▶ Raw data
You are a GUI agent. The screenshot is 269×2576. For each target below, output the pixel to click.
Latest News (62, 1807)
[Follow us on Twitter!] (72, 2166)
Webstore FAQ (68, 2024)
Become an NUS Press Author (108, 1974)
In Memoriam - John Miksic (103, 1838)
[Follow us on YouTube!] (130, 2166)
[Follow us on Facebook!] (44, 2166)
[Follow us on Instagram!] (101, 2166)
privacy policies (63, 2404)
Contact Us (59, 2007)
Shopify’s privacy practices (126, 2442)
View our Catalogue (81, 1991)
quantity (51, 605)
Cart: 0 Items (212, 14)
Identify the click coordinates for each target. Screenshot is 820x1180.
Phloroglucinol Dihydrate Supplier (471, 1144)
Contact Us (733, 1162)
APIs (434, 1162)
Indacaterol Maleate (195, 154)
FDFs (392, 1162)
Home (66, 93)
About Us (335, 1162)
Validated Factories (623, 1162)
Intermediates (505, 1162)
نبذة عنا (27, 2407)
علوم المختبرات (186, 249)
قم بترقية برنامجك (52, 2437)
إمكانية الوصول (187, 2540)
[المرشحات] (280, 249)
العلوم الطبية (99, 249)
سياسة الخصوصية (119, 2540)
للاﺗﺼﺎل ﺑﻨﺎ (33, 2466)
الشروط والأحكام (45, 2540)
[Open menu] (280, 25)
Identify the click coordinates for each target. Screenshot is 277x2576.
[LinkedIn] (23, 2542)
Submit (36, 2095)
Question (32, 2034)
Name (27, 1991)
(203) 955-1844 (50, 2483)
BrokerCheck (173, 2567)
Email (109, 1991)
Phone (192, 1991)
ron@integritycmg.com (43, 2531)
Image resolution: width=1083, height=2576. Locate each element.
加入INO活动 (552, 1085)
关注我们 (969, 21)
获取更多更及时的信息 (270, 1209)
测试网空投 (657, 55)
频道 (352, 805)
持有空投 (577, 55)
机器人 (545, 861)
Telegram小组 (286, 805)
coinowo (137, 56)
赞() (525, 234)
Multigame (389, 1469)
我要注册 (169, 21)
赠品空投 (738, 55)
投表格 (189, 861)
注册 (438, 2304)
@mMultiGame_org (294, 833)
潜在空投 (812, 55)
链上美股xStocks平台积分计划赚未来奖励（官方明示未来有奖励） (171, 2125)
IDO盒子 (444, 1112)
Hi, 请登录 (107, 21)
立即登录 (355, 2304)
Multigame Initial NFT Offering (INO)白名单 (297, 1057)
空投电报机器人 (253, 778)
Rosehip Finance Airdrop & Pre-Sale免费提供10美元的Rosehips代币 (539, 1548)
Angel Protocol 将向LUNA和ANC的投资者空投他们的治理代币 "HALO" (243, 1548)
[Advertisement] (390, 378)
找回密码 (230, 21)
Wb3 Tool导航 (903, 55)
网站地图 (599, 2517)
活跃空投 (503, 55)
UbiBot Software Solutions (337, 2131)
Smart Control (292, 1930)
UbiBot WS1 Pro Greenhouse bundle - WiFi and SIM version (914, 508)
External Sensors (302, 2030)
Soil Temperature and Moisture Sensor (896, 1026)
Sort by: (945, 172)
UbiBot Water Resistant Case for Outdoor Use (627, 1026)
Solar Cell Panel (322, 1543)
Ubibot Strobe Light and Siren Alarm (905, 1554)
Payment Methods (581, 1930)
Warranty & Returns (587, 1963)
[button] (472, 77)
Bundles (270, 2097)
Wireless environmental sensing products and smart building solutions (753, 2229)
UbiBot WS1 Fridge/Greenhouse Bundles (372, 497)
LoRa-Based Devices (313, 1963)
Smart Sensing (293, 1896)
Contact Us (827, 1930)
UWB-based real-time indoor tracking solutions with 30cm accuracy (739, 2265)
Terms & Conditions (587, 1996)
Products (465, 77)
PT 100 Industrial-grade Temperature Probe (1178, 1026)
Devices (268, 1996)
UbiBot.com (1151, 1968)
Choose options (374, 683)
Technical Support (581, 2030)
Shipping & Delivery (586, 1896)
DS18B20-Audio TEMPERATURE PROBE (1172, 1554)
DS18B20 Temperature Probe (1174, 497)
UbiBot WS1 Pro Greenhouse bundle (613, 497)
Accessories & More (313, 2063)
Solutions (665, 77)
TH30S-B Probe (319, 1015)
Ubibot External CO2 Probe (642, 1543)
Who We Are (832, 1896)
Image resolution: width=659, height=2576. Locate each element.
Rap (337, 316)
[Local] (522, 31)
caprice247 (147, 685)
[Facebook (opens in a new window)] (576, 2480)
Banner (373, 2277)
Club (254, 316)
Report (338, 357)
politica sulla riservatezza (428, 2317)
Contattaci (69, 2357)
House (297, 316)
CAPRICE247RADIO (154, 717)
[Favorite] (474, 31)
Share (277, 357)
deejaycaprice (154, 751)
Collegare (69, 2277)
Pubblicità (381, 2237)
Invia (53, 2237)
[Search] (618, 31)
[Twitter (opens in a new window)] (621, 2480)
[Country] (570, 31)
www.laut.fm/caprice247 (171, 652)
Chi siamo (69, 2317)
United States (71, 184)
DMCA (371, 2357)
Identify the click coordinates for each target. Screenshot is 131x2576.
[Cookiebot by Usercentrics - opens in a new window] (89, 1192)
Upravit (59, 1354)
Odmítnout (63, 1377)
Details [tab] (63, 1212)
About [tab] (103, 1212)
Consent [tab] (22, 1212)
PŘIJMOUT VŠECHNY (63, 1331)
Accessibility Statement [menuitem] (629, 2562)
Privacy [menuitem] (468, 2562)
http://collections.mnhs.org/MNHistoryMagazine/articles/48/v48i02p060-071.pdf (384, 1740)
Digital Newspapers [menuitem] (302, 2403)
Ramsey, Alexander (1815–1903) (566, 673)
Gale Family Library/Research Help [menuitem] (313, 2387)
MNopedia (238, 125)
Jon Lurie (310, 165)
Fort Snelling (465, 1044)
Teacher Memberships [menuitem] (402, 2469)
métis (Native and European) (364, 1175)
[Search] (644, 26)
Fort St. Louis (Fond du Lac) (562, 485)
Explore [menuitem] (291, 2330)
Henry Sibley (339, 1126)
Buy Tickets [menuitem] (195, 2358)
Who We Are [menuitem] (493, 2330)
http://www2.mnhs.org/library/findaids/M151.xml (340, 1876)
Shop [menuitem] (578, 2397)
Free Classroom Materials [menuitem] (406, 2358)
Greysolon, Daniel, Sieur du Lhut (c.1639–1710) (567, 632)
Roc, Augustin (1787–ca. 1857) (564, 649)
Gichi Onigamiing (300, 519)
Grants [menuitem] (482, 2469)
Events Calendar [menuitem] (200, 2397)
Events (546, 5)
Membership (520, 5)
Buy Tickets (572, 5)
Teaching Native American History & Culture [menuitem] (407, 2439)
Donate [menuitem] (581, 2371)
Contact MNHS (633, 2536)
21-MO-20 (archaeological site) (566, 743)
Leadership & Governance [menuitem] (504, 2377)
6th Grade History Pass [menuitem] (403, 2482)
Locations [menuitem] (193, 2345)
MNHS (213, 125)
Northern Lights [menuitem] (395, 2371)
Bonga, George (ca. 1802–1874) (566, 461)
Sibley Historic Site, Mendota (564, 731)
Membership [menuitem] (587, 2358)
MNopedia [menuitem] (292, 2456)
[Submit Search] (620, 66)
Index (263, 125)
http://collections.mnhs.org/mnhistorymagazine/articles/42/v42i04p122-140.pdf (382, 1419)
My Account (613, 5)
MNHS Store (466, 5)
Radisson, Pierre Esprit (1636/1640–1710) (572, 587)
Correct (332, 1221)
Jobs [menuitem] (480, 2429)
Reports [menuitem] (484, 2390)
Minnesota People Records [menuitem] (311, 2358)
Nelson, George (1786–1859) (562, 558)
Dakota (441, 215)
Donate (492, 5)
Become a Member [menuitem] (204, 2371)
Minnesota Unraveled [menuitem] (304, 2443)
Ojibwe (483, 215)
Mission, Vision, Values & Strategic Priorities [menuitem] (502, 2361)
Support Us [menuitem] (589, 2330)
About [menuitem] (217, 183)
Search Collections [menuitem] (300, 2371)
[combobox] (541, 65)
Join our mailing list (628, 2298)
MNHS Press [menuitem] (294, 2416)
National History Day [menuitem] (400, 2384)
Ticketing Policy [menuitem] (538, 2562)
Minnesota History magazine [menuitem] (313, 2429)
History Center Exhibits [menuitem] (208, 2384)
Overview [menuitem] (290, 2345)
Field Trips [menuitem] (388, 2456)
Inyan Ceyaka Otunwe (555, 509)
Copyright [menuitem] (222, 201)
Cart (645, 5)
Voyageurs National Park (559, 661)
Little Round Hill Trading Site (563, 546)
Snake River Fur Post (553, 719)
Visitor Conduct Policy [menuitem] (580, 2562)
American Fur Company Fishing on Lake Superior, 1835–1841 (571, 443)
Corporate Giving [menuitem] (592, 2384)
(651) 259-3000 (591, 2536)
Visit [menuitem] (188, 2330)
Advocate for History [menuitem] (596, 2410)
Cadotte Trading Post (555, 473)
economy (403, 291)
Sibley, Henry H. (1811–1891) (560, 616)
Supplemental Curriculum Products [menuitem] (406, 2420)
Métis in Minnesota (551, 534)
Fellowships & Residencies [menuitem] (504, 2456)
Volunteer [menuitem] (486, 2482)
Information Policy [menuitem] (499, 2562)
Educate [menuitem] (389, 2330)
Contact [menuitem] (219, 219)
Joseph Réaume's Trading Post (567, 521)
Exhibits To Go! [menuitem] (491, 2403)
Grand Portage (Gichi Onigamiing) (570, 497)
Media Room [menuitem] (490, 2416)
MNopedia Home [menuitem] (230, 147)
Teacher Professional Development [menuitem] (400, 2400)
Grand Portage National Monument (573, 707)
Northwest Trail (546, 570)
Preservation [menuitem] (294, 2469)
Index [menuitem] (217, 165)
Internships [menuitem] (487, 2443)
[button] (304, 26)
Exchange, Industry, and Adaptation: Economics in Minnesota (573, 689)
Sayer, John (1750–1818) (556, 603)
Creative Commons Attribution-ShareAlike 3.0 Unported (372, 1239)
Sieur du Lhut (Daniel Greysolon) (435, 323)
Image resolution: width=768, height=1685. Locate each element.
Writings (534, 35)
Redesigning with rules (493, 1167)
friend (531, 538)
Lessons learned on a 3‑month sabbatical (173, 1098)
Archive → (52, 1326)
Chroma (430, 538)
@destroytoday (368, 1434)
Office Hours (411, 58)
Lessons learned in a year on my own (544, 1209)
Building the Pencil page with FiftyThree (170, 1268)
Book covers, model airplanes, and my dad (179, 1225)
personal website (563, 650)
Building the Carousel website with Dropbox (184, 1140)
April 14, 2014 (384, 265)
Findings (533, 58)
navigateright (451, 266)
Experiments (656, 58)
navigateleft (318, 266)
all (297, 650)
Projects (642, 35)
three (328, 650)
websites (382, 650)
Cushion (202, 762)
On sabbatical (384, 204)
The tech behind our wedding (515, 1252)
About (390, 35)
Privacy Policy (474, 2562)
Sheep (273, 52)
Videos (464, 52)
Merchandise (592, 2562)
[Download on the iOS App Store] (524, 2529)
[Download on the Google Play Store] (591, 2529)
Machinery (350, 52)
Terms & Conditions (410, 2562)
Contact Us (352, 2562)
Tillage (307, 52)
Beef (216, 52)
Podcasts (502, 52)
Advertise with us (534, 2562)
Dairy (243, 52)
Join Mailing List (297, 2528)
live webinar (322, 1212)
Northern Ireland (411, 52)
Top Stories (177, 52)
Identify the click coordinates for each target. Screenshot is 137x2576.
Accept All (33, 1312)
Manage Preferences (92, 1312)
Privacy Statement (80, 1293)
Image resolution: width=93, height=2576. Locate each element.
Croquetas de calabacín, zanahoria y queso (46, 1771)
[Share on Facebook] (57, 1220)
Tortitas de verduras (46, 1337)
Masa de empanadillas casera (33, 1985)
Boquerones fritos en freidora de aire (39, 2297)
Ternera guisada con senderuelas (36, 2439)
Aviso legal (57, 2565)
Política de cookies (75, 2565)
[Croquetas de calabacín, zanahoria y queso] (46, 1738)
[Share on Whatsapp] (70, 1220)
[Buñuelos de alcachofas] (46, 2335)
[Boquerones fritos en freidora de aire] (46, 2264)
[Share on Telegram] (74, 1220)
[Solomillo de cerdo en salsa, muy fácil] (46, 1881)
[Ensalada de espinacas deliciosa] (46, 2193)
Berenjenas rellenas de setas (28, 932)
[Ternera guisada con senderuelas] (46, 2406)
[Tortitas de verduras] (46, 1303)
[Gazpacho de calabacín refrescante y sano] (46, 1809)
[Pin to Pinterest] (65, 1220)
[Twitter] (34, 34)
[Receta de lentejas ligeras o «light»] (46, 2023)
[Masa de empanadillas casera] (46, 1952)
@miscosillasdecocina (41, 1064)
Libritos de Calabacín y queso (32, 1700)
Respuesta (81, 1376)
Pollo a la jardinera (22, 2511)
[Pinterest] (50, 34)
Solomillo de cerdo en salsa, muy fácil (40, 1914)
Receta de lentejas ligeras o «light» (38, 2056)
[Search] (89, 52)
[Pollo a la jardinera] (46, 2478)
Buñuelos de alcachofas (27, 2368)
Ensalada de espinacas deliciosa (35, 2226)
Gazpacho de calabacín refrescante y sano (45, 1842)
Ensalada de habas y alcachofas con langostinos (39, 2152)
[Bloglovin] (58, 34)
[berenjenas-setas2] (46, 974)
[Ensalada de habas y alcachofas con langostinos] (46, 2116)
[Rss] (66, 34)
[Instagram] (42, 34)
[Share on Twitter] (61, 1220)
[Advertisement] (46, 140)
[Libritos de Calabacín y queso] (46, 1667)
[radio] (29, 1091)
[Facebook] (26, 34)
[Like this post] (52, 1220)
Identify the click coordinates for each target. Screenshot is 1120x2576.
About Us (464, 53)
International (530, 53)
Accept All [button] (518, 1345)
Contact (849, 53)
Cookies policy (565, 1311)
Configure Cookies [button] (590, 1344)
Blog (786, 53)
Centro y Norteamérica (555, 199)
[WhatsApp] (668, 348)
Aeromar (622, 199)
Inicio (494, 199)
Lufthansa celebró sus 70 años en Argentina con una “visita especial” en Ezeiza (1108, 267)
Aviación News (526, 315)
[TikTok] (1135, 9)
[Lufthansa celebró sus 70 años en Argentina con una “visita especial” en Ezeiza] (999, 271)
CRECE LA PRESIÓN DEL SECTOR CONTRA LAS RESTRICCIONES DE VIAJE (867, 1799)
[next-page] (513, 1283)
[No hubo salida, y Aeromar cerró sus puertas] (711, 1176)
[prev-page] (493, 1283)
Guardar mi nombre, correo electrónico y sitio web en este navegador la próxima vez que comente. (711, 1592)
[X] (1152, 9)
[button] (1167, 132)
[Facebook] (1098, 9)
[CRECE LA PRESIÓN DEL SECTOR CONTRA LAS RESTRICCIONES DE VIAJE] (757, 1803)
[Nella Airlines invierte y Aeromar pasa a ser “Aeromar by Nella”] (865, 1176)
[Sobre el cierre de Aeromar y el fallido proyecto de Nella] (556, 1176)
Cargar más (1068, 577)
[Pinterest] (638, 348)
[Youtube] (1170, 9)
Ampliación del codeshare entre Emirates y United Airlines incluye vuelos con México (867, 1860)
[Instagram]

▶ Task statement
Your response should be each line that includes the word "refrescante", copied from the records.

▶ Output of the exercise
[Gazpacho de calabacín refrescante y sano] (46, 1809)
Gazpacho de calabacín refrescante y sano (45, 1842)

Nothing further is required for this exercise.